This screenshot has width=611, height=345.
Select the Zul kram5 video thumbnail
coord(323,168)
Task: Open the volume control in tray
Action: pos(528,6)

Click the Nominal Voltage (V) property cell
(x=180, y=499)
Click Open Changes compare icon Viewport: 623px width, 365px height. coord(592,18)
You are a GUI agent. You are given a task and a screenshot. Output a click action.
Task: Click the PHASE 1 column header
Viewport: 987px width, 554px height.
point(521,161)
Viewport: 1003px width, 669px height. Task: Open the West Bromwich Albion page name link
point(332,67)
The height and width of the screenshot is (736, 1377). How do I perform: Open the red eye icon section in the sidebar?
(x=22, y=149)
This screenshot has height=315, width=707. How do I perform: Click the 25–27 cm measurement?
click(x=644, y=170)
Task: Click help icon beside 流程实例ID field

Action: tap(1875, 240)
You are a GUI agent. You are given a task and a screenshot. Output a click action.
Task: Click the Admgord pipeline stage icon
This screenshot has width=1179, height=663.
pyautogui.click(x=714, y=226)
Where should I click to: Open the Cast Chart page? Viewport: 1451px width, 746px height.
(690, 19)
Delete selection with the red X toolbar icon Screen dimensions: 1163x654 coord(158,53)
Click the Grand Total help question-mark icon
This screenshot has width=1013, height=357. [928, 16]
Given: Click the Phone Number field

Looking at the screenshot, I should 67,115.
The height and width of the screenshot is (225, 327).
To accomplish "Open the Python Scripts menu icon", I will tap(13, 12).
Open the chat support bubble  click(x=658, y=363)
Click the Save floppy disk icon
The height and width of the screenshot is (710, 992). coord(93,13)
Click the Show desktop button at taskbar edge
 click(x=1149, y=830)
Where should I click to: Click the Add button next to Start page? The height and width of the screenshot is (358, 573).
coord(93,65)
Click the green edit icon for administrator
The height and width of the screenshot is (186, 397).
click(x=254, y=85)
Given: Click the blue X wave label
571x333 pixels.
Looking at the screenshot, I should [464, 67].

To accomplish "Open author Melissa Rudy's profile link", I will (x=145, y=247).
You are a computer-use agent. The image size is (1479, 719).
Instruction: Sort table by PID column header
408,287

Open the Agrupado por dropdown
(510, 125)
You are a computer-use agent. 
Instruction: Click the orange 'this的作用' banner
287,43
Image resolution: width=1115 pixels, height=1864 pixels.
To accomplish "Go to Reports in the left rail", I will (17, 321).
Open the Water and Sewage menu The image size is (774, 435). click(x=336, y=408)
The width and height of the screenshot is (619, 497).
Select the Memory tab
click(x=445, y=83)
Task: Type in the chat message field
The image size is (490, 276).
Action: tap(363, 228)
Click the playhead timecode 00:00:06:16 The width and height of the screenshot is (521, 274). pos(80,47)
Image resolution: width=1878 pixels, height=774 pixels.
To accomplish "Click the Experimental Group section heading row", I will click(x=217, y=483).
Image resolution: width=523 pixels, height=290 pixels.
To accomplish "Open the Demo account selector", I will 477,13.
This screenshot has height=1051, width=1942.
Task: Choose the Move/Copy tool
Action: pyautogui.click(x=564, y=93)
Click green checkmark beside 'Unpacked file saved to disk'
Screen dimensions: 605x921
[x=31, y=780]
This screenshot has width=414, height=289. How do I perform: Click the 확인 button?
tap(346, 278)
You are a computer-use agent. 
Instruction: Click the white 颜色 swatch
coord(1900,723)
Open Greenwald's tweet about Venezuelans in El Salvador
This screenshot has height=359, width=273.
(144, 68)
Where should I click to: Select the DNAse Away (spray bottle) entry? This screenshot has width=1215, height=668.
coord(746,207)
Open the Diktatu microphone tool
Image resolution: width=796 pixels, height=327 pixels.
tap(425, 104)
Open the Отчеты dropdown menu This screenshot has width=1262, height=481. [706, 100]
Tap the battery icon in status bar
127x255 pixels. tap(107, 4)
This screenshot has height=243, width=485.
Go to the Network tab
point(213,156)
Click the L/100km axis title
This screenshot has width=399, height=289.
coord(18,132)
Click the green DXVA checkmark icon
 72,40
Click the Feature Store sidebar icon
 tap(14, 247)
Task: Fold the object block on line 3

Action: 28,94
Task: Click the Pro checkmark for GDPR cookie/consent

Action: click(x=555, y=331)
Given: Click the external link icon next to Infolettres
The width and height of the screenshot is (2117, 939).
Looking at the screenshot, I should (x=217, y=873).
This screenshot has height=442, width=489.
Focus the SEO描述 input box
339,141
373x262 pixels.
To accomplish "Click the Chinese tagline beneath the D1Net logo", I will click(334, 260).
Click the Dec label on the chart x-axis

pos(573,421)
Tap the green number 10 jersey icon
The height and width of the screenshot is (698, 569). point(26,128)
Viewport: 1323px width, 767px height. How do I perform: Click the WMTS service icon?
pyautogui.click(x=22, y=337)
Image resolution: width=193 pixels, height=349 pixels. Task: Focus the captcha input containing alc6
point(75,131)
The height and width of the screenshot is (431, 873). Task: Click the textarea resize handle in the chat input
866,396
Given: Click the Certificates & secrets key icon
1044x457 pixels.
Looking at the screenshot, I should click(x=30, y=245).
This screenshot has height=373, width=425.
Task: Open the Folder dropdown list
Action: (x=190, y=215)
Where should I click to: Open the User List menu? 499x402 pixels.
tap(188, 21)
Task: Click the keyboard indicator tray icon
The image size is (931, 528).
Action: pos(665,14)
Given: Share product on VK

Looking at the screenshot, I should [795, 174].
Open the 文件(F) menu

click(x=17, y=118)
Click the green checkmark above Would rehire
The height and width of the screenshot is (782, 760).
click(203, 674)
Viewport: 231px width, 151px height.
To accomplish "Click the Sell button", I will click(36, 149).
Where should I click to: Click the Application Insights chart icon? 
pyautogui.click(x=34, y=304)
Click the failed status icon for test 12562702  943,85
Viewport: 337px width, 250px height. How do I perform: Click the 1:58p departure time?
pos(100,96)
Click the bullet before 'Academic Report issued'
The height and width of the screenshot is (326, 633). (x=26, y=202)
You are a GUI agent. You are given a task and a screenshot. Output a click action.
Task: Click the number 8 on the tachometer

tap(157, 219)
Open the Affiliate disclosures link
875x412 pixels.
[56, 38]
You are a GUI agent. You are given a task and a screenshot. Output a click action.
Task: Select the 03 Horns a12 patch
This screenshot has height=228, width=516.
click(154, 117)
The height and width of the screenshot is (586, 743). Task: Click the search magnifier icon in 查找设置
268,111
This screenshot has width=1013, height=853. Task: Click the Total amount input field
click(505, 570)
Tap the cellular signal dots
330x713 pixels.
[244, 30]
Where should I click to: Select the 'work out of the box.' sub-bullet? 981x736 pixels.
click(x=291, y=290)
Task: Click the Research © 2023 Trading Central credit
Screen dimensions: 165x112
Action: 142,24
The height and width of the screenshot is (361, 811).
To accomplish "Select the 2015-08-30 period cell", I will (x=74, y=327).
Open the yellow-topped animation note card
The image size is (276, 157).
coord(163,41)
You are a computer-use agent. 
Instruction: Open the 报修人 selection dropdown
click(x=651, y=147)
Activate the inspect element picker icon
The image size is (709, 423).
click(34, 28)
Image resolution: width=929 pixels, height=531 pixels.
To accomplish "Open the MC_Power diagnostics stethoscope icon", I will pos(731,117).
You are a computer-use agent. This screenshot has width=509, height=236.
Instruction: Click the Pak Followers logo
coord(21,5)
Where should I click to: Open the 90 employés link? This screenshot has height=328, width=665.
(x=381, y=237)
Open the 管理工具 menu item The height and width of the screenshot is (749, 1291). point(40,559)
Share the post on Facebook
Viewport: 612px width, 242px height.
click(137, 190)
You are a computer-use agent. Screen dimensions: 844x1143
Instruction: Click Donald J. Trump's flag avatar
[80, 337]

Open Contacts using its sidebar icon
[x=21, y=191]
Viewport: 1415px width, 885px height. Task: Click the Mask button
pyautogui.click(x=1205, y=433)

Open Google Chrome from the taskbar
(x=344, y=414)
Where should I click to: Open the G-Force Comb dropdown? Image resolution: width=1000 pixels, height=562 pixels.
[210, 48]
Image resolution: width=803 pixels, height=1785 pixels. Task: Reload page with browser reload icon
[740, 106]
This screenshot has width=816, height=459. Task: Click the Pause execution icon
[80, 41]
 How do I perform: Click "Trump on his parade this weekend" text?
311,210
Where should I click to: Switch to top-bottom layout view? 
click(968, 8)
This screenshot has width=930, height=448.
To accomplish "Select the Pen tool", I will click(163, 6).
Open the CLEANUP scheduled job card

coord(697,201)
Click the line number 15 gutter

-- Set task --
From the records above, pull out each line that contains the string "help" and copy those lines without changes.

-- Answer for the task --
Task: Click help icon beside 流程实例ID field
Click the Grand Total help question-mark icon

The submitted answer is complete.